→ LAVORO RICHIESTO: Cita testualmente le righe che vanno da quella contenente "Given: Click the Save All toolbar icon" fino a quella contenente "will pyautogui.click(x=181, y=1325).", inclusa.

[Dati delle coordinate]
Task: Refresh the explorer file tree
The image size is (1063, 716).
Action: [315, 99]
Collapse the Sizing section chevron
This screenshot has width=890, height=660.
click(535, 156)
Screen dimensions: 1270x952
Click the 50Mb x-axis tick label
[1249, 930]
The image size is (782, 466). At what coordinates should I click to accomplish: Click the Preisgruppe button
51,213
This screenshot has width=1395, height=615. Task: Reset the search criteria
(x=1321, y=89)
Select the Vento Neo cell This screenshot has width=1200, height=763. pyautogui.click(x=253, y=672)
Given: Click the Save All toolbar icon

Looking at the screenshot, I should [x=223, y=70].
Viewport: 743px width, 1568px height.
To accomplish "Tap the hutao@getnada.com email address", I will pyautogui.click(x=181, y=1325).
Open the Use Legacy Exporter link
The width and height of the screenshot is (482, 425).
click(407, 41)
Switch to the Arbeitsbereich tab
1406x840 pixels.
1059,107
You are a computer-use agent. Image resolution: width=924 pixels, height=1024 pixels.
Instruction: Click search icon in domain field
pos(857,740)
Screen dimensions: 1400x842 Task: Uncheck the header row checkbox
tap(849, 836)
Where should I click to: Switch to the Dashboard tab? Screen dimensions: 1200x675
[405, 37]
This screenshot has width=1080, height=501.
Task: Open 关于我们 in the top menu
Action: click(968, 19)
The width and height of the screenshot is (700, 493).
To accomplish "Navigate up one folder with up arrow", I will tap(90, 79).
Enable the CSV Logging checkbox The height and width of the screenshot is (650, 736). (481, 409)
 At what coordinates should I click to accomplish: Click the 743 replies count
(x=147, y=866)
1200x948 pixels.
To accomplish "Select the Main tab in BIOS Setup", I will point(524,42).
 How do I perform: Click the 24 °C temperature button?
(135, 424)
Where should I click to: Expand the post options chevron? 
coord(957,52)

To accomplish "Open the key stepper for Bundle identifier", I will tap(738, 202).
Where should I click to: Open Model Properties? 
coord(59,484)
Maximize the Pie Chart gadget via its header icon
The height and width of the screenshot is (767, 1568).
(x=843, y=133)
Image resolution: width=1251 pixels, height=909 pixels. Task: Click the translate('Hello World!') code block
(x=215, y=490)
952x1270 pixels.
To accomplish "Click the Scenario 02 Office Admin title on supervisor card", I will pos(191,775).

→ COMPITO SVOLTO:
Given: Click the Save All toolbar icon

Looking at the screenshot, I should [x=223, y=70].
Viewport: 743px width, 1568px height.
To accomplish "Tap the hutao@getnada.com email address", I will pyautogui.click(x=181, y=1325).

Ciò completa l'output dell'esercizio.